Sohrab Shahid Saless

Sohrab Shahid-Saless was born in Tehran in 1944 to a middle-class family and lived in Tehran. Saless was a storyteller as a child, with a passion for visualizing his narrations. In 1963, Shahid Saless left Iran for Vienna, where he attended a film school and an acting school at the same time, but his studies were discontinued there in 1967 due to a sudden diagnosis of tuberculosis. In the midst of treatment, he left for Paris to continue his film studies at the prestigious Independent Conservatory of French Cinema, and shortly thereafter, in 1968, he returned to Iran. Upon his return to Tehran, Shahid Saless began work with the Iranian Ministry of Culture as a documentary filmmaker, where he produced multiple short films and documentaries, partly on the topic of traditional dance amongst different Iranian ethnic groups.
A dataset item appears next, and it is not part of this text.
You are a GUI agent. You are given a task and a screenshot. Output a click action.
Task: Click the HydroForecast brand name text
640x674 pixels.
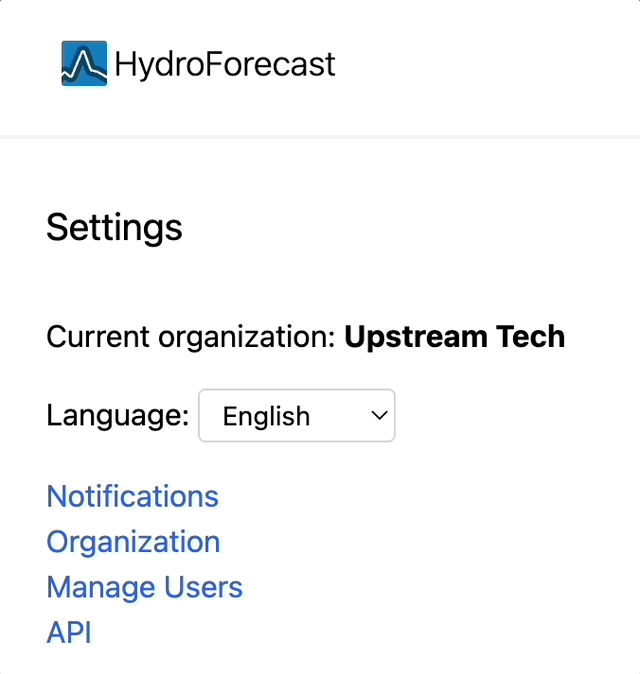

In the course of his stay in Iran (1968–74), he produced two major feature films, Yek ettefāq-e sāda (A Simple Event, 1973) and Ṭabiʿat-e bijān (Still Life, 1974), both of which won major international awards for their social realist depiction of life in Iran and for their innovative cinematographic and experimental style.Shahid Saless also made several short films for the Ministry of Culture and Arts. He made many commissioned films on the local folkloric dances of various ethnic groups. He also started making short documentaries depicting the unnerving condition of life among the working class. Unsurprisingly, the political subversive message of these films was disliked by the government, and Shahid Saless was forced to leave the country. Settled in Germany in 1974, Shahid Saless started producing documentaries for the German media. The movies he made gained him further international recognition, and he continued making documentary and feature films for major German television programs. He made his last movie, Rosen für Afrika, in 1991 for German television. In 1992, he left Germany for the United States to join his family. He died from a chronic illness related to his liver from which he suffered throughout his life. Shahid Saless is known to be a pioneer of the new wave of Iranian cinema. In his own words, his cinema intends to document the “antagonism between man and society”. In the course of his oeuvre, he viewed the role of cinema as “to make conscious of indignity and inhumanity of life".